--- START OF Records provided ---
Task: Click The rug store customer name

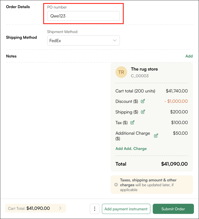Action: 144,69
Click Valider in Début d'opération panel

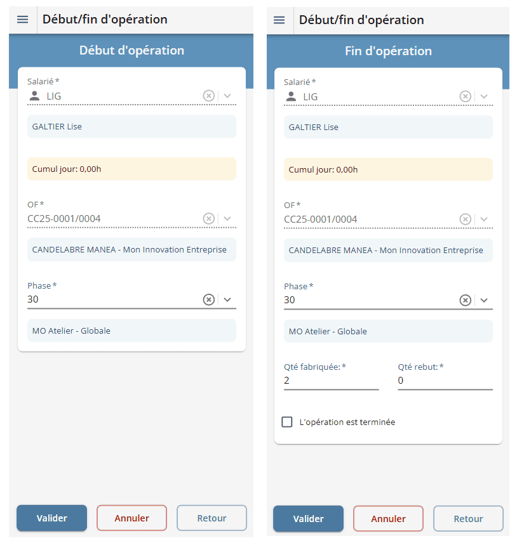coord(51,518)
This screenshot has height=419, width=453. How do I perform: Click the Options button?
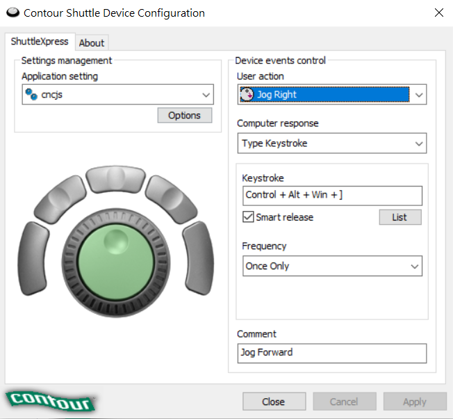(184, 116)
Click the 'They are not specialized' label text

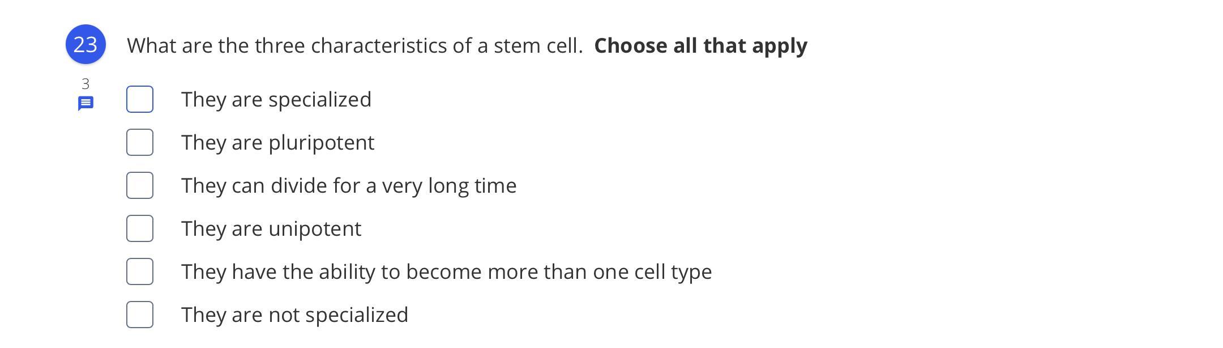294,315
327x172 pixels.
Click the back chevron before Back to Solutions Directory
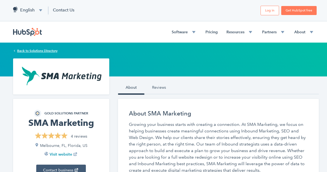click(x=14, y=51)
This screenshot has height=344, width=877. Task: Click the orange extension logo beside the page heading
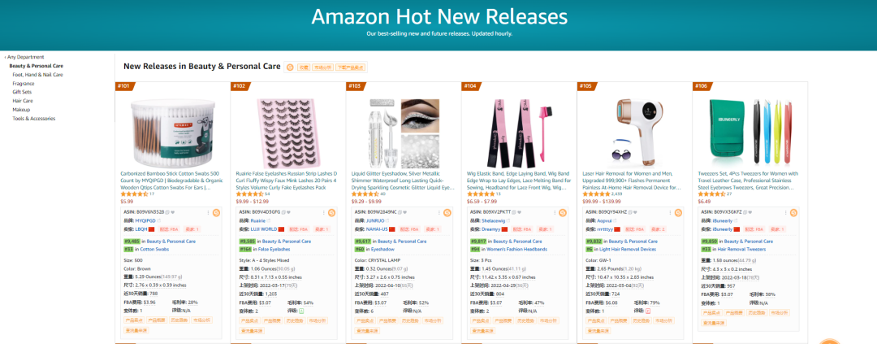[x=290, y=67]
--- END OF Records provided ---
--- START OF Records provided ---
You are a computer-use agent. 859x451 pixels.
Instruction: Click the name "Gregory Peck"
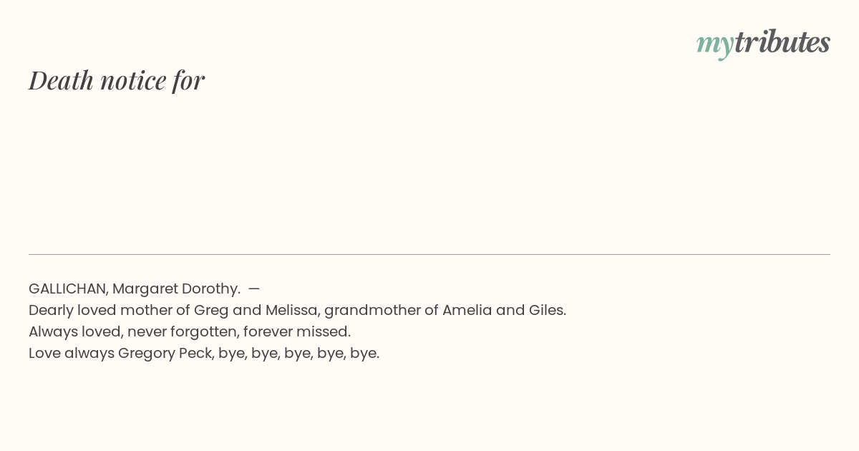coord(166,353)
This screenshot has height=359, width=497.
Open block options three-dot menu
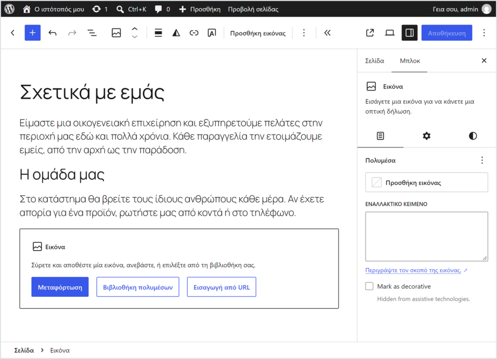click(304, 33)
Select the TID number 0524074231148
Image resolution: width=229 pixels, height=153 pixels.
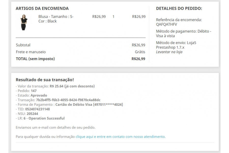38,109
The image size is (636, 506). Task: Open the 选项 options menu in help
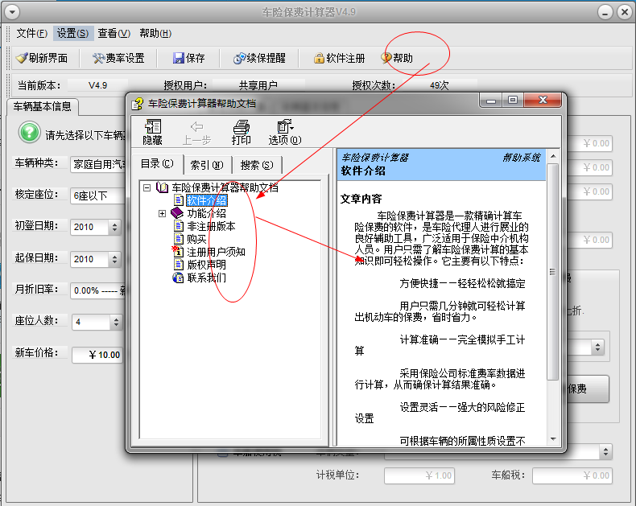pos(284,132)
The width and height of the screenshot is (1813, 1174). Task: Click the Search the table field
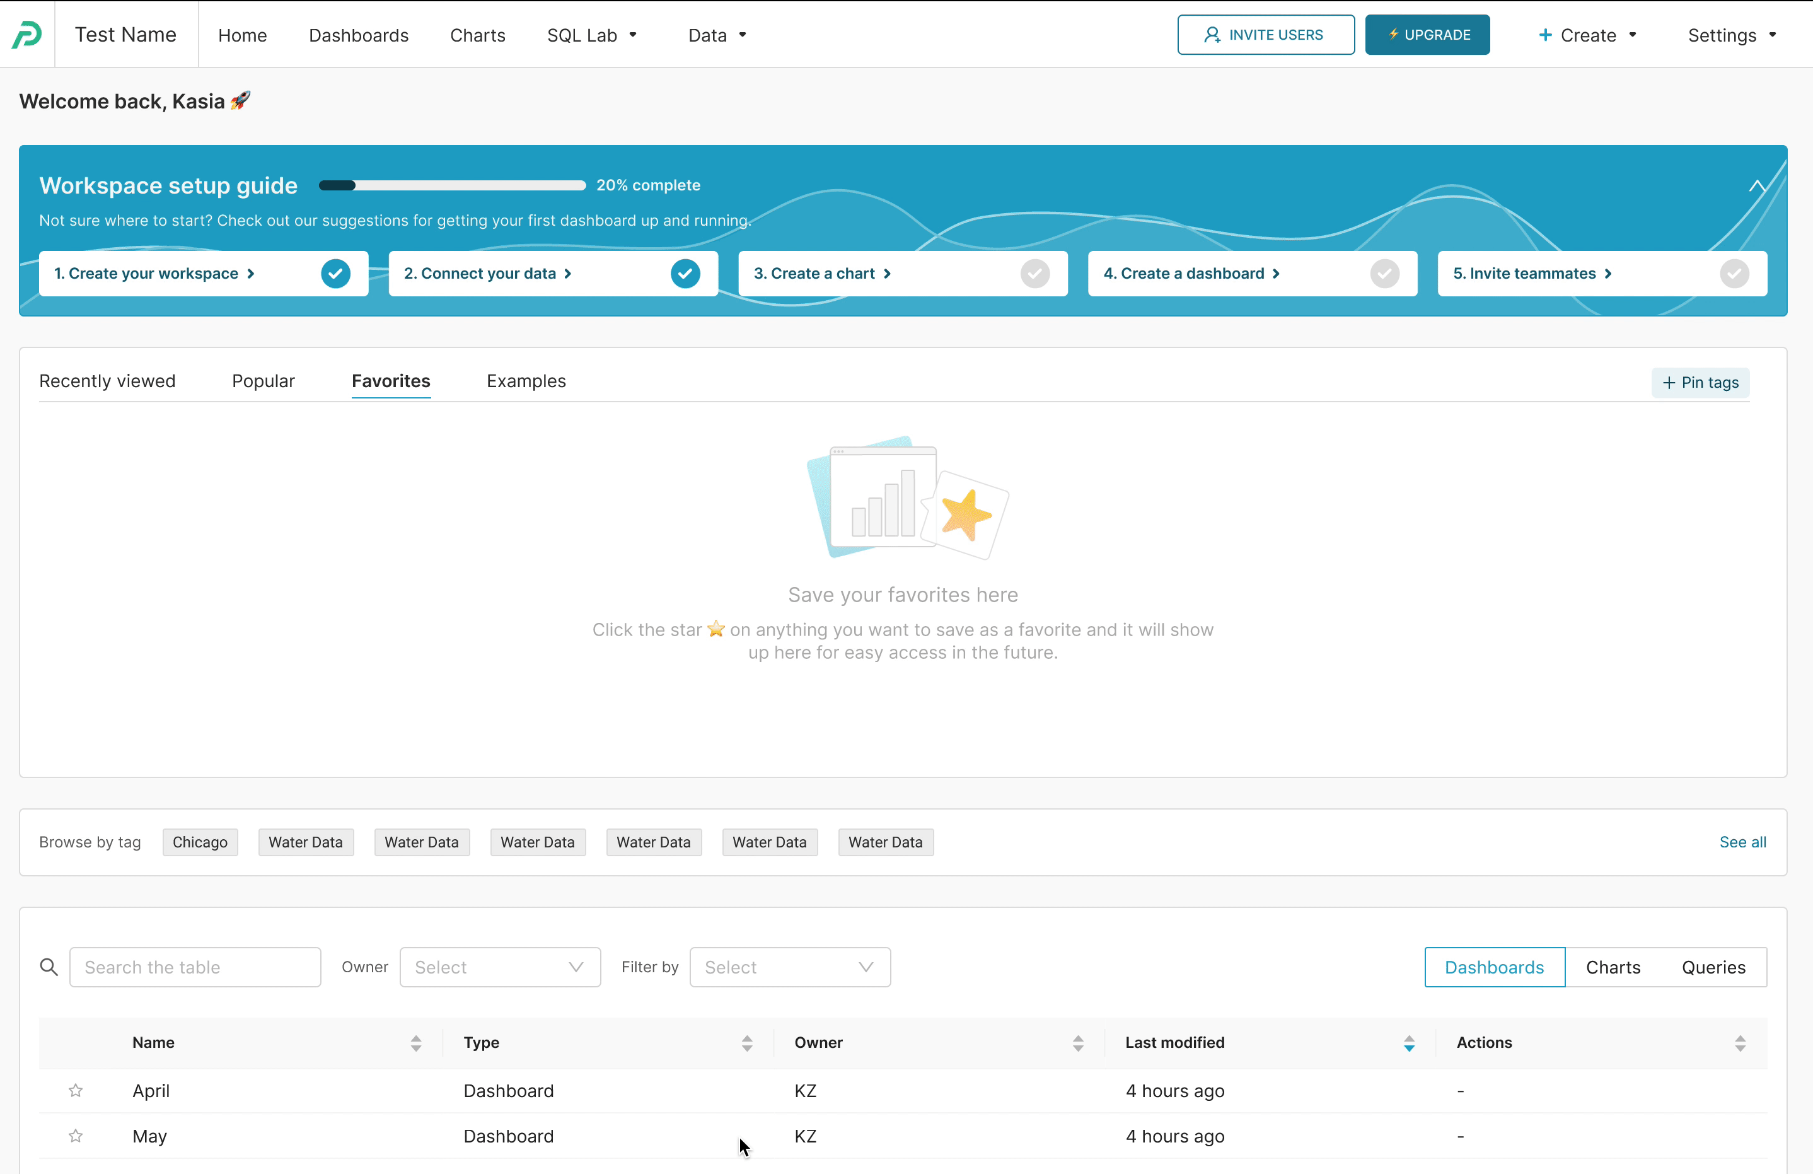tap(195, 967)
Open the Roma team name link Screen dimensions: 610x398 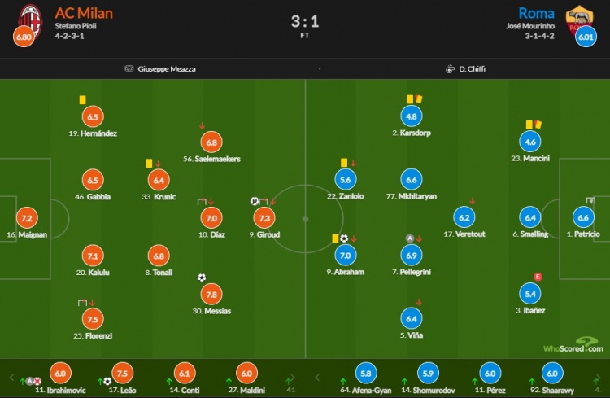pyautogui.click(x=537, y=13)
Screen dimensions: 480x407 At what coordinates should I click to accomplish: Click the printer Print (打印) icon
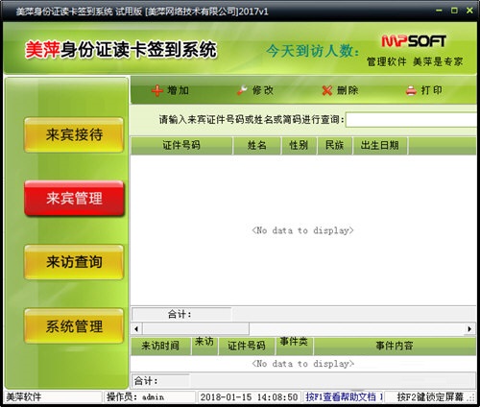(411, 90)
--- END OF Records provided ---
• Exercise objective:
Copy the entries again, requests included, starting with the line containing "Click Valider in Début d'opération panel" and going on through the line containing "[x=290, y=67]", adding 46 to every coordinate in the answers. Omit the pictures.

• Solved problem:
Click Valider in Début d'opération panel

coord(97,564)
This screenshot has height=419, width=453. How do I perform: Click the Options button?
(230, 162)
Click the 'They are not specialized' label text

340,361
327x172 pixels.
Click the back chevron before Back to Solutions Directory
click(x=60, y=97)
This screenshot has height=344, width=877. Task: Click the orange extension logo beside the page heading
[x=336, y=113]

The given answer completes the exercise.